Data entries:
-------

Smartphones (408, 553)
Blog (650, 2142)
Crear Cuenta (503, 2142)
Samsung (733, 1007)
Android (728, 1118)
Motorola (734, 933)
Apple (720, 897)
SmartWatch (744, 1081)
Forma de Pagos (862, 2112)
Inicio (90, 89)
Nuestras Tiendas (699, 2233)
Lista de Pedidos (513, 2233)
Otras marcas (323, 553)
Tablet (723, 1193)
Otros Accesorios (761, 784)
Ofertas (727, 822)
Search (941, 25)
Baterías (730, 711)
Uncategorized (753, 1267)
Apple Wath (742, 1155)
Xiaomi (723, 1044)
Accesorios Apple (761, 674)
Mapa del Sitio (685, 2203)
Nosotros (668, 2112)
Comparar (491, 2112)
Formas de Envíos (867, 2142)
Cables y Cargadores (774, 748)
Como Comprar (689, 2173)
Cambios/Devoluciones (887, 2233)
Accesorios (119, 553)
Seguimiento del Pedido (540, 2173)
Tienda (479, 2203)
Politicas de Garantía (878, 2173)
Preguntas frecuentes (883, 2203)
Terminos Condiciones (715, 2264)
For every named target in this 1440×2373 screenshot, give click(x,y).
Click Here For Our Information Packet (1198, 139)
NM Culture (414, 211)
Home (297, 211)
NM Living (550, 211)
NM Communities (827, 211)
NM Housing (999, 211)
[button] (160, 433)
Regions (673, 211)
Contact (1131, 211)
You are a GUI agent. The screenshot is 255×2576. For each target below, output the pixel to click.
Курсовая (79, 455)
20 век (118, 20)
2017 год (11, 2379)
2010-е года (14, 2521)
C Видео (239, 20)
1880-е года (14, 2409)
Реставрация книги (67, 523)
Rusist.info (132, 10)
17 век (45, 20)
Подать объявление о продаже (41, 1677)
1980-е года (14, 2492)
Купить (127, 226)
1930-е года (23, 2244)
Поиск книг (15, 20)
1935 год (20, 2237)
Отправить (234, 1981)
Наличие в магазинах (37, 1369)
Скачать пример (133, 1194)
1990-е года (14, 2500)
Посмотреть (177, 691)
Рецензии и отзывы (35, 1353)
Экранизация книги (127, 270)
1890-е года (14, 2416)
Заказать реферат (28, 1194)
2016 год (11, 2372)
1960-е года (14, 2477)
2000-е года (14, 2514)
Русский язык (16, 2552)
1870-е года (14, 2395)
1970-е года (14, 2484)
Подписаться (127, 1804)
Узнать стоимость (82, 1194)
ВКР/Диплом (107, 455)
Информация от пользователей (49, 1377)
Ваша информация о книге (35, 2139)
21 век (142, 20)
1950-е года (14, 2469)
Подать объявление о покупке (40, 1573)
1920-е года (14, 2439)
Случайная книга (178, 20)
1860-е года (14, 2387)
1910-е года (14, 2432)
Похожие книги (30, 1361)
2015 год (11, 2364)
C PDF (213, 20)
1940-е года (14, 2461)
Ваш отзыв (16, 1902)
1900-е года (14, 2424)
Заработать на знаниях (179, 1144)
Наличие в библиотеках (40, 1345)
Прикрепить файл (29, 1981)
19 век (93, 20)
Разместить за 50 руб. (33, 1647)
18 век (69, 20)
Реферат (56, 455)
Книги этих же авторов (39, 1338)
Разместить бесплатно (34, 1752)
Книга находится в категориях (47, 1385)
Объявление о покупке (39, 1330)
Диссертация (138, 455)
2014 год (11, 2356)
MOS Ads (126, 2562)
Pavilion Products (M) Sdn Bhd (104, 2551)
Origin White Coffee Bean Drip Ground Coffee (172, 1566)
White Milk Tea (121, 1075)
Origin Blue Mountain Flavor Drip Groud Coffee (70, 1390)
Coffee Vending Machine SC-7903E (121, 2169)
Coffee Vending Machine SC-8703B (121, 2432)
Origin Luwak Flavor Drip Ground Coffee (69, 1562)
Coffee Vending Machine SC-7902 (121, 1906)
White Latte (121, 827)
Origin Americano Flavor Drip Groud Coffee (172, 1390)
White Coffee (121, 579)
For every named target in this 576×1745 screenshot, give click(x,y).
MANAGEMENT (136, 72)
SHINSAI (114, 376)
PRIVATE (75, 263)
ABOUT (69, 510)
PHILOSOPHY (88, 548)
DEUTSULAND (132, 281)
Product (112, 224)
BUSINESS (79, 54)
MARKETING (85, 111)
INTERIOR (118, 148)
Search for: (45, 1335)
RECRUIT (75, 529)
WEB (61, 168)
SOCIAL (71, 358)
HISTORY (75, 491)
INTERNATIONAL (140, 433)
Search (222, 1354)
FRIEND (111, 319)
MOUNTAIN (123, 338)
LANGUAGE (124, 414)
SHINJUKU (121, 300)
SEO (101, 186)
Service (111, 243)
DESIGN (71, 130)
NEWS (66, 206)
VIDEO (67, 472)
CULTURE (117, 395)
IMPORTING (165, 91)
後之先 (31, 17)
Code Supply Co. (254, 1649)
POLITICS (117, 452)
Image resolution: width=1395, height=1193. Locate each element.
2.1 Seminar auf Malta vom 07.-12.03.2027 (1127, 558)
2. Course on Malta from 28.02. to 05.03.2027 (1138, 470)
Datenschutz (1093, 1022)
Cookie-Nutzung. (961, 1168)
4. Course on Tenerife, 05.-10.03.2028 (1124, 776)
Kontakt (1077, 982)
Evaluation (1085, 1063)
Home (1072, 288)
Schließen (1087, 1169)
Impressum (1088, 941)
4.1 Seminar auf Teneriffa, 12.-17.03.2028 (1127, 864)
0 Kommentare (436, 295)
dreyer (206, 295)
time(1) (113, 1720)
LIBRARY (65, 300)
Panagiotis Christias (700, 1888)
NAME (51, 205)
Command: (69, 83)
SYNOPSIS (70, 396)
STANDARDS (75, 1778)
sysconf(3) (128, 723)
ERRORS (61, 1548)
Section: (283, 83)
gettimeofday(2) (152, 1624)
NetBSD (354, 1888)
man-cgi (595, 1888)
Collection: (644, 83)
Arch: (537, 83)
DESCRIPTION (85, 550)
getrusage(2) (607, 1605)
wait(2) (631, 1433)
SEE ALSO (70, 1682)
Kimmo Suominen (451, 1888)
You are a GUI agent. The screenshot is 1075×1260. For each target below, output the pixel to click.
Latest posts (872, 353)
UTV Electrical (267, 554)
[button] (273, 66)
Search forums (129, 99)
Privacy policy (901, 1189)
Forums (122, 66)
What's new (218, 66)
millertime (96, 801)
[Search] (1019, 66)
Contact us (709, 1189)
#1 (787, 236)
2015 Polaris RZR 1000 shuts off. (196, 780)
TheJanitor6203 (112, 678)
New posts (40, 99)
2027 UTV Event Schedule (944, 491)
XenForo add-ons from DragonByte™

-------

Given instruction => Copy every line above exactly as it appears.

Result of the exercise =>
Smartphones (408, 553)
Blog (650, 2142)
Crear Cuenta (503, 2142)
Samsung (733, 1007)
Android (728, 1118)
Motorola (734, 933)
Apple (720, 897)
SmartWatch (744, 1081)
Forma de Pagos (862, 2112)
Inicio (90, 89)
Nuestras Tiendas (699, 2233)
Lista de Pedidos (513, 2233)
Otras marcas (323, 553)
Tablet (723, 1193)
Otros Accesorios (761, 784)
Ofertas (727, 822)
Search (941, 25)
Baterías (730, 711)
Uncategorized (753, 1267)
Apple Wath (742, 1155)
Xiaomi (723, 1044)
Accesorios Apple (761, 674)
Mapa del Sitio (685, 2203)
Nosotros (668, 2112)
Comparar (491, 2112)
Formas de Envíos (867, 2142)
Cables y Cargadores (774, 748)
Como Comprar (689, 2173)
Cambios/Devoluciones (887, 2233)
Accesorios (119, 553)
Seguimiento del Pedido (540, 2173)
Tienda (479, 2203)
Politicas de Garantía (878, 2173)
Preguntas frecuentes (883, 2203)
Terminos Condiciones (715, 2264)
For every named target in this 1440×2373 screenshot, give click(x,y).
Click Here For Our Information Packet (1198, 139)
NM Culture (414, 211)
Home (297, 211)
NM Living (550, 211)
NM Communities (827, 211)
NM Housing (999, 211)
[button] (160, 433)
Regions (673, 211)
Contact (1131, 211)
You are a GUI agent. The screenshot is 255×2576. For each target below, output the pixel to click.
Курсовая (79, 455)
20 век (118, 20)
2017 год (11, 2379)
2010-е года (14, 2521)
C Видео (239, 20)
1880-е года (14, 2409)
Реставрация книги (67, 523)
Rusist.info (132, 10)
17 век (45, 20)
Подать объявление о продаже (41, 1677)
1980-е года (14, 2492)
Купить (127, 226)
1930-е года (23, 2244)
Поиск книг (15, 20)
1935 год (20, 2237)
Отправить (234, 1981)
Наличие в магазинах (37, 1369)
Скачать пример (133, 1194)
1990-е года (14, 2500)
Посмотреть (177, 691)
Рецензии и отзывы (35, 1353)
Экранизация книги (127, 270)
1890-е года (14, 2416)
Заказать реферат (28, 1194)
2016 год (11, 2372)
1960-е года (14, 2477)
2000-е года (14, 2514)
Русский язык (16, 2552)
1870-е года (14, 2395)
1970-е года (14, 2484)
Подписаться (127, 1804)
Узнать стоимость (82, 1194)
ВКР/Диплом (107, 455)
Информация от пользователей (49, 1377)
Ваша информация о книге (35, 2139)
21 век (142, 20)
1950-е года (14, 2469)
Подать объявление о покупке (40, 1573)
1920-е года (14, 2439)
Случайная книга (178, 20)
1860-е года (14, 2387)
1910-е года (14, 2432)
Похожие книги (30, 1361)
2015 год (11, 2364)
C PDF (213, 20)
1940-е года (14, 2461)
Ваш отзыв (16, 1902)
1900-е года (14, 2424)
Заработать на знаниях (179, 1144)
Наличие в библиотеках (40, 1345)
Прикрепить файл (29, 1981)
19 век (93, 20)
Разместить за 50 руб. (33, 1647)
18 век (69, 20)
Реферат (56, 455)
Книги этих же авторов (39, 1338)
Разместить бесплатно (34, 1752)
Книга находится в категориях (47, 1385)
Объявление о покупке (39, 1330)
Диссертация (138, 455)
2014 год (11, 2356)
MOS Ads (126, 2562)
Pavilion Products (M) Sdn Bhd (104, 2551)
Origin White Coffee Bean Drip Ground Coffee (172, 1566)
White Milk Tea (121, 1075)
Origin Blue Mountain Flavor Drip Groud Coffee (70, 1390)
Coffee Vending Machine SC-7903E (121, 2169)
Coffee Vending Machine SC-8703B (121, 2432)
Origin Luwak Flavor Drip Ground Coffee (69, 1562)
Coffee Vending Machine SC-7902 (121, 1906)
White Latte (121, 827)
Origin Americano Flavor Drip Groud Coffee (172, 1390)
White Coffee (121, 579)
For every named target in this 576×1745 screenshot, give click(x,y).
MANAGEMENT (136, 72)
SHINSAI (114, 376)
PRIVATE (75, 263)
ABOUT (69, 510)
PHILOSOPHY (88, 548)
DEUTSULAND (132, 281)
Product (112, 224)
BUSINESS (79, 54)
MARKETING (85, 111)
INTERIOR (118, 148)
Search for: (45, 1335)
RECRUIT (75, 529)
WEB (61, 168)
SOCIAL (71, 358)
HISTORY (75, 491)
INTERNATIONAL (140, 433)
Search (222, 1354)
FRIEND (111, 319)
MOUNTAIN (123, 338)
LANGUAGE (124, 414)
SHINJUKU (121, 300)
SEO (101, 186)
Service (111, 243)
DESIGN (71, 130)
NEWS (66, 206)
VIDEO (67, 472)
CULTURE (117, 395)
IMPORTING (165, 91)
後之先 (31, 17)
Code Supply Co. (254, 1649)
POLITICS (117, 452)
Image resolution: width=1395, height=1193. Locate each element.
2.1 Seminar auf Malta vom 07.-12.03.2027 (1127, 558)
2. Course on Malta from 28.02. to 05.03.2027 (1138, 470)
Datenschutz (1093, 1022)
Cookie-Nutzung. (961, 1168)
4. Course on Tenerife, 05.-10.03.2028 (1124, 776)
Kontakt (1077, 982)
Evaluation (1085, 1063)
Home (1072, 288)
Schließen (1087, 1169)
Impressum (1088, 941)
4.1 Seminar auf Teneriffa, 12.-17.03.2028 (1127, 864)
0 Kommentare (436, 295)
dreyer (206, 295)
time(1) (113, 1720)
LIBRARY (65, 300)
Panagiotis Christias (700, 1888)
NAME (51, 205)
Command: (69, 83)
SYNOPSIS (70, 396)
STANDARDS (75, 1778)
sysconf(3) (128, 723)
ERRORS (61, 1548)
Section: (283, 83)
gettimeofday(2) (152, 1624)
NetBSD (354, 1888)
man-cgi (595, 1888)
Collection: (644, 83)
Arch: (537, 83)
DESCRIPTION (85, 550)
getrusage(2) (607, 1605)
wait(2) (631, 1433)
SEE ALSO (70, 1682)
Kimmo Suominen (451, 1888)
You are a GUI agent. The screenshot is 1075×1260. For each target below, output the pixel to click.
Latest posts (872, 353)
UTV Electrical (267, 554)
[button] (273, 66)
Search forums (129, 99)
Privacy policy (901, 1189)
Forums (122, 66)
What's new (218, 66)
millertime (96, 801)
[Search] (1019, 66)
Contact us (709, 1189)
#1 (787, 236)
2015 Polaris RZR 1000 shuts off. (196, 780)
TheJanitor6203 (112, 678)
New posts (40, 99)
2027 UTV Event Schedule (944, 491)
XenForo add-ons from DragonByte™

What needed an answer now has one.